There are some important lessons here that we should commit to memory, and then
apply when considering the role of international investors in our own part of
the world. One is that "development" in poorer countries often targets
a certain sector of the population, while marginalizing and increasing the vulnerability
of other sectors or groups. In many cases, the marginalized and impoverished
communities live where the resources (minerals, timber or wildlife) to be exploited
are found. These groups actually subsidize the large investors, by having to
give up their resources in total. So while some jobs are created, other people
lose their livelihoods. Job creation is a major "benefit" of investment,
but the cost of unemployment at the same time is rarely considered. Some companies
are truly shameless in shifting the costs of their operations onto everyone
else, including the most vulnerable communities.
We are told of logging companies which promote the hunting of bushmeat, calculating
it into the wage factor, so that they pay their workers less. This means that
the owners of wildlife (either local communities, or the host government) pay
a share of workers' salaries, boosting company profits.
The "partnerships" between these large companies and conservation
NGOs require closer scrutiny. Apart from getting a pat on the back for handing
back concessions that they never paid for in the first place, the logging companies
are actually getting others (conservation agencies and donors) to foot the bill
for cleaning up after them. So, explains Peterson, traditional hunters and local
communities are providing the resources (at great cost to themselves) and in
some cases the US taxpayer is underwriting the price of tropical hardwoods in
Europe. Obviously, the principle that the "polluter pays" is being
flagrantly ignored here.
Imprecise, easily misunderstood and prone to abuse, the concept of sustainability
has become almost meaningless, while it confers an aura of respectability on
any sort of activity.
In his afterword, Karl Ammann warns about "feel-good conservation".
But we should all be concerned about "feel-good sustainability". We
should be less gullible about claims of "sustainably produced/sustainably
harvested" produce, and demand validation of such claims.
Peterson ends with a series of recommendations for actions by individuals, as
well as concerned conservation organizations, which we would all do well to
heed.
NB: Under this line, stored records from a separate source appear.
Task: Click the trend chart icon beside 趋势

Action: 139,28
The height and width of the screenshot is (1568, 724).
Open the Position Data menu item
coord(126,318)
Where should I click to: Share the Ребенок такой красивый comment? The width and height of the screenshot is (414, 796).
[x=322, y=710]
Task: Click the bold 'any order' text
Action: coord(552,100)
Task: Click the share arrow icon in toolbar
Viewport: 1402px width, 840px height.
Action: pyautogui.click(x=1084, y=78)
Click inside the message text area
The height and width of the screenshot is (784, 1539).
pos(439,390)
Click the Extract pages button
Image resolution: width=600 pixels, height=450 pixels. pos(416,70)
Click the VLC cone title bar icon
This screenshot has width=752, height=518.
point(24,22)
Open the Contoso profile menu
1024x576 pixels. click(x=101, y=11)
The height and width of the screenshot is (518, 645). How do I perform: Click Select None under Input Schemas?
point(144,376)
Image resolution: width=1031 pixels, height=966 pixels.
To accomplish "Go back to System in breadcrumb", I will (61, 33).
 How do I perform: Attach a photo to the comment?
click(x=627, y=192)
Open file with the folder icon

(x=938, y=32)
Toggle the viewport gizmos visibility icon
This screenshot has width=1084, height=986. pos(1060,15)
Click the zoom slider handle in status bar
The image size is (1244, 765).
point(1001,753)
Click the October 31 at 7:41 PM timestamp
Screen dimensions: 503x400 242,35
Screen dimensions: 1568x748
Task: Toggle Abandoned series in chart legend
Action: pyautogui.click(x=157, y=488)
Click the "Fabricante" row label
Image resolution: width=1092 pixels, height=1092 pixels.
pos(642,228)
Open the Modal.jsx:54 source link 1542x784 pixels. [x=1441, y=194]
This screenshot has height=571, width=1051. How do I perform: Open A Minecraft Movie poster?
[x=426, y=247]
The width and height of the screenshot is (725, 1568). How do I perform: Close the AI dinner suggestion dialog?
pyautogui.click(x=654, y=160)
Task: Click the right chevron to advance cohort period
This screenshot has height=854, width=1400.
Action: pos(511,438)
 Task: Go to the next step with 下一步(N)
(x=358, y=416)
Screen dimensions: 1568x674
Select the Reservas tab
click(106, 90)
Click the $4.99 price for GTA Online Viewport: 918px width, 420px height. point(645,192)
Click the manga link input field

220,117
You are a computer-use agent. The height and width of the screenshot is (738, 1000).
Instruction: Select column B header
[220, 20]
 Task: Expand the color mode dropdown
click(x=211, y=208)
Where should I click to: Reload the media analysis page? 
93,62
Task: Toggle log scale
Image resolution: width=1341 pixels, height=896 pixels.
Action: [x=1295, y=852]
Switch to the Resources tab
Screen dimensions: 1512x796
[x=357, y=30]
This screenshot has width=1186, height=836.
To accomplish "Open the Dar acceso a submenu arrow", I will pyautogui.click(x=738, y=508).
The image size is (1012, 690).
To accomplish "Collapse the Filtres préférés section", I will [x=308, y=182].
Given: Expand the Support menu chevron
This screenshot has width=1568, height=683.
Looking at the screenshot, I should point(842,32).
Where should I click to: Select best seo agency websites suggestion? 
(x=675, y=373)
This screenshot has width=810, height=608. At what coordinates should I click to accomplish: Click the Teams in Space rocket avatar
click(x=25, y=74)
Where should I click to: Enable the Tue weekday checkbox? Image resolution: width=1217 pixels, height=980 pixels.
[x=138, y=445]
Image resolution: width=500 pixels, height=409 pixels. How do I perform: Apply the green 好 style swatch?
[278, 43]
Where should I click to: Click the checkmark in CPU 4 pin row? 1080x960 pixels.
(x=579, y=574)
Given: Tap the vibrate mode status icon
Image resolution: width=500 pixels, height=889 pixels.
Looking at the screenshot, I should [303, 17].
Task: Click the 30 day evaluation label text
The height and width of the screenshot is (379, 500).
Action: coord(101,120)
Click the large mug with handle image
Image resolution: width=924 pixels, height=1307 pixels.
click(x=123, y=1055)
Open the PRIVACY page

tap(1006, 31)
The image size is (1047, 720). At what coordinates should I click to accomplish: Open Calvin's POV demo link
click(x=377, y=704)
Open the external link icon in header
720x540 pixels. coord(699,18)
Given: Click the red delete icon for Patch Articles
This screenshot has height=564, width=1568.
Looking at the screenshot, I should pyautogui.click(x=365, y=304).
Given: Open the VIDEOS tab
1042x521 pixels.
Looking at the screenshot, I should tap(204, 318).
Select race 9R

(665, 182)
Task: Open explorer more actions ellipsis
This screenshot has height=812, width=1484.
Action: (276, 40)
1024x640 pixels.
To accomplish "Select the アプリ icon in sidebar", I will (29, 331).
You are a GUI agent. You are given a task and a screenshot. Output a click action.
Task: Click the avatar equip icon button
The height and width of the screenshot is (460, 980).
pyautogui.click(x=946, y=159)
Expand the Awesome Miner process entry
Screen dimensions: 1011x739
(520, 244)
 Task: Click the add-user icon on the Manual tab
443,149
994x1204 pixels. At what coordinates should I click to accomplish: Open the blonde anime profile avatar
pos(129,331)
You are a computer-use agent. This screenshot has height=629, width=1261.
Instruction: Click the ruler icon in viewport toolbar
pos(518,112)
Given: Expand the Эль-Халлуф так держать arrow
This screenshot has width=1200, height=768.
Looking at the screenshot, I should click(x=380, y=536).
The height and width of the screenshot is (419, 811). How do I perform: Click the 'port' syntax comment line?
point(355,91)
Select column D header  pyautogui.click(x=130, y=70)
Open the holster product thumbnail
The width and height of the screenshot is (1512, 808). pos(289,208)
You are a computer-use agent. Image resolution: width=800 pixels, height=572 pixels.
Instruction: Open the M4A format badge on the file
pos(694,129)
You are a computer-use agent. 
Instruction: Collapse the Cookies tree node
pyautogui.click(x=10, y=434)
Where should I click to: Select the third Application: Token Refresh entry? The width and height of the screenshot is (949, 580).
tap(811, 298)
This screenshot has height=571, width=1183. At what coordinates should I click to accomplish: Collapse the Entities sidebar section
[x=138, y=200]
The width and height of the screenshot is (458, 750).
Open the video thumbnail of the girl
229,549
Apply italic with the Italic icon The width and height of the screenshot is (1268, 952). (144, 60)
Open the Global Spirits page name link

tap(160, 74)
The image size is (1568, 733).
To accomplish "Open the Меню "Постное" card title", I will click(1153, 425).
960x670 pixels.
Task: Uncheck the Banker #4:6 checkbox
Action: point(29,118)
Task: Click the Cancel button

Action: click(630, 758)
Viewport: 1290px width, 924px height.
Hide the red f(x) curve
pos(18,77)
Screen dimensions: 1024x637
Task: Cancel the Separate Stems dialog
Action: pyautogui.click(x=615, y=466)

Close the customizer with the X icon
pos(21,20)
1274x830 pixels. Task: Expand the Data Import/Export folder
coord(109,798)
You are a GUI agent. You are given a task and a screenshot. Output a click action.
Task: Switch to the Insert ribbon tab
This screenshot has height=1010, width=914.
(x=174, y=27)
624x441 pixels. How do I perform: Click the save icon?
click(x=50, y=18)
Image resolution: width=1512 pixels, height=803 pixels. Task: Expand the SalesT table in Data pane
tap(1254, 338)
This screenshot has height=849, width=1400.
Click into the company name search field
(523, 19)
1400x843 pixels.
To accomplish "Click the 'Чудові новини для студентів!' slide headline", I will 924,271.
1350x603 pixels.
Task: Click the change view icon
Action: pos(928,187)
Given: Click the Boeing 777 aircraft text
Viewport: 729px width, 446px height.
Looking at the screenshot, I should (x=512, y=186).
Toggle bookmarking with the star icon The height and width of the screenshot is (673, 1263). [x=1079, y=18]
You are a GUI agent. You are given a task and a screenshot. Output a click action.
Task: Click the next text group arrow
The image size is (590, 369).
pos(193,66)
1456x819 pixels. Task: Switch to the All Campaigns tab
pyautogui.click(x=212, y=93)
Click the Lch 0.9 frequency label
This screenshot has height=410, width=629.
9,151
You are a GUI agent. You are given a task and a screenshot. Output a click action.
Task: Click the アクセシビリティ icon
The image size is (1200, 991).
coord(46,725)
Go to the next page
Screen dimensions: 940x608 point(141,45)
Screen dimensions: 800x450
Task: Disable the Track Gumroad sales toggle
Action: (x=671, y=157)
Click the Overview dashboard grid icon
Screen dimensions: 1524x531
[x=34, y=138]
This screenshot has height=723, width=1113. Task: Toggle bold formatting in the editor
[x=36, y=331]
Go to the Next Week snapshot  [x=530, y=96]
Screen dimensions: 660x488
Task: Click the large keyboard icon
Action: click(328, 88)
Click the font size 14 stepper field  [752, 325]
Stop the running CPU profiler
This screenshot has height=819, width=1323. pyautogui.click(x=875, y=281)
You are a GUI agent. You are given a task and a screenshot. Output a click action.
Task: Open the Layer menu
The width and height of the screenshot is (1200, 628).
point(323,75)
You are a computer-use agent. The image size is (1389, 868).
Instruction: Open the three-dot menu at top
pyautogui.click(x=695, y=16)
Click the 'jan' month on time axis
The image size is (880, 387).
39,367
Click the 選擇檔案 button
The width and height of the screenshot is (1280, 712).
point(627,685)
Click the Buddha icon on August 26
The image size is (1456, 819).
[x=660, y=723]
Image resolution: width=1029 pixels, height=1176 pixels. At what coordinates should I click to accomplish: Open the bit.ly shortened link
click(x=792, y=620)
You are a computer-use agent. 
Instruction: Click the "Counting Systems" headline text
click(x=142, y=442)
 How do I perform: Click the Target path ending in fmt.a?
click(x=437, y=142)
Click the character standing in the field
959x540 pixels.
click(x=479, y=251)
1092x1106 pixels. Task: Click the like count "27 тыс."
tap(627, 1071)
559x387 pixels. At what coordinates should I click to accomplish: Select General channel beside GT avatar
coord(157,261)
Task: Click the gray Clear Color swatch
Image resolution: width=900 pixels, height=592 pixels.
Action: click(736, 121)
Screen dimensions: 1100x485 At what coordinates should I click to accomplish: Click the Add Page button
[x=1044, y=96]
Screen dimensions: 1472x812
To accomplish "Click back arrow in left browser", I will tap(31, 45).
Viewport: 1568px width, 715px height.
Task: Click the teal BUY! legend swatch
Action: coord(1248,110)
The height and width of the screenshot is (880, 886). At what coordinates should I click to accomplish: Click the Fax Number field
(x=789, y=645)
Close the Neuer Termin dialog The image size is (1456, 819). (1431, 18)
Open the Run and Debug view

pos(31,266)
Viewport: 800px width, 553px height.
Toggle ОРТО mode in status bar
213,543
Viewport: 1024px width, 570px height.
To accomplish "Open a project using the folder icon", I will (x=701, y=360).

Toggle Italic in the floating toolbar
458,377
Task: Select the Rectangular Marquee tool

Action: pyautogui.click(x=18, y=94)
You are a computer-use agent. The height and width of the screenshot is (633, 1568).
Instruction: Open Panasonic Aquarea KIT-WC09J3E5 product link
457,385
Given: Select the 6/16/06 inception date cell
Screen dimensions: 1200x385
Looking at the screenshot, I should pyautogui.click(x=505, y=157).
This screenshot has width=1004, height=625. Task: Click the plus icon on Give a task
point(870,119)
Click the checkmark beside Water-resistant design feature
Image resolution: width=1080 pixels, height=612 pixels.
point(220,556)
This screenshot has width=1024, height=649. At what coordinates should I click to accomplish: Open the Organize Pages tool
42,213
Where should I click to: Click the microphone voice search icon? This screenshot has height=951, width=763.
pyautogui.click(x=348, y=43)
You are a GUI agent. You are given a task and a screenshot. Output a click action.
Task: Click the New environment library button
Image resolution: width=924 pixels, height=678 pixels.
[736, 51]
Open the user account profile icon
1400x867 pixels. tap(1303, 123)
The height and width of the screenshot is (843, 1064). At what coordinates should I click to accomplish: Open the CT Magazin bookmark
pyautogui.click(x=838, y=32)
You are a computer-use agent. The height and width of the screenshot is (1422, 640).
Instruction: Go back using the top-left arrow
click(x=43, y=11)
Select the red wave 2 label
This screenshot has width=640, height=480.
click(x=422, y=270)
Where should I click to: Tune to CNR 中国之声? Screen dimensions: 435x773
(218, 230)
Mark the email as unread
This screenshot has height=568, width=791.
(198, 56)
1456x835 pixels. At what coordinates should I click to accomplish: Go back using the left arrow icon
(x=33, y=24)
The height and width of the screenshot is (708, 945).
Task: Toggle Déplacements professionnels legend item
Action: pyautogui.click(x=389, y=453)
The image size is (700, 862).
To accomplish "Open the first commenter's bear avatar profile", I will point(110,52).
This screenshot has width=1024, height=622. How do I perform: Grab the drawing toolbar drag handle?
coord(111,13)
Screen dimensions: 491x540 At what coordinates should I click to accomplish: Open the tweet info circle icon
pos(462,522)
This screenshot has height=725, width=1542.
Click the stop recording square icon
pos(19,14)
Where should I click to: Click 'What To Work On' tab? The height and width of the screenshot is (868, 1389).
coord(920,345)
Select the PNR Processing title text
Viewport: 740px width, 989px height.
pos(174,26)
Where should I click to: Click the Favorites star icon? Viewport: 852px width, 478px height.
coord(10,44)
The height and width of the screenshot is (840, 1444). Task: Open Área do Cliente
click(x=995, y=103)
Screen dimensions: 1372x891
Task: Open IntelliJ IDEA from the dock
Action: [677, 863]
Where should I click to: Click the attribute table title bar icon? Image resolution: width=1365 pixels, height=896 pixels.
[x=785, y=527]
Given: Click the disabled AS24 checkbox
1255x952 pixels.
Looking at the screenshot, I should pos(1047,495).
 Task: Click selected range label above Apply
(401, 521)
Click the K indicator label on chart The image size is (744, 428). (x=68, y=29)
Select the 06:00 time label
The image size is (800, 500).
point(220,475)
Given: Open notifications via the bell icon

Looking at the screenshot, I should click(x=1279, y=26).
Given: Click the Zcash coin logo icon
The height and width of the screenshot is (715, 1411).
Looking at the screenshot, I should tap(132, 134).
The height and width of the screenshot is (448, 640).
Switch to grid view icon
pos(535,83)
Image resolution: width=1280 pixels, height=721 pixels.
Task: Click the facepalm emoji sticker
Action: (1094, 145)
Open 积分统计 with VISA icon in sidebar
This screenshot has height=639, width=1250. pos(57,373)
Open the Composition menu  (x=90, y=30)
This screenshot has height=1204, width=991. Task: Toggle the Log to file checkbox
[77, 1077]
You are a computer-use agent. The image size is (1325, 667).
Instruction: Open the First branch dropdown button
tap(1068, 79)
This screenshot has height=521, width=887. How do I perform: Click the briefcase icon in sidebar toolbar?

Although the book concentrates on apes, it must be emphasized that over-exploitation
affects other species as well (some of them quite desperately), and that we,
as consumers, are responsible for this. It is imperative that we take responsibility
for forest products that we purchase, and that we do without carvings, furniture,
panelling or fence-posts if we are uncertain of their origin. If we ignore this
warning, we will, instead, soon have to do without some of the most fascinating
and wonderful species on earth.
Deborah L.
Manzolillo is a primatologist who has lived in Kenya since 1976.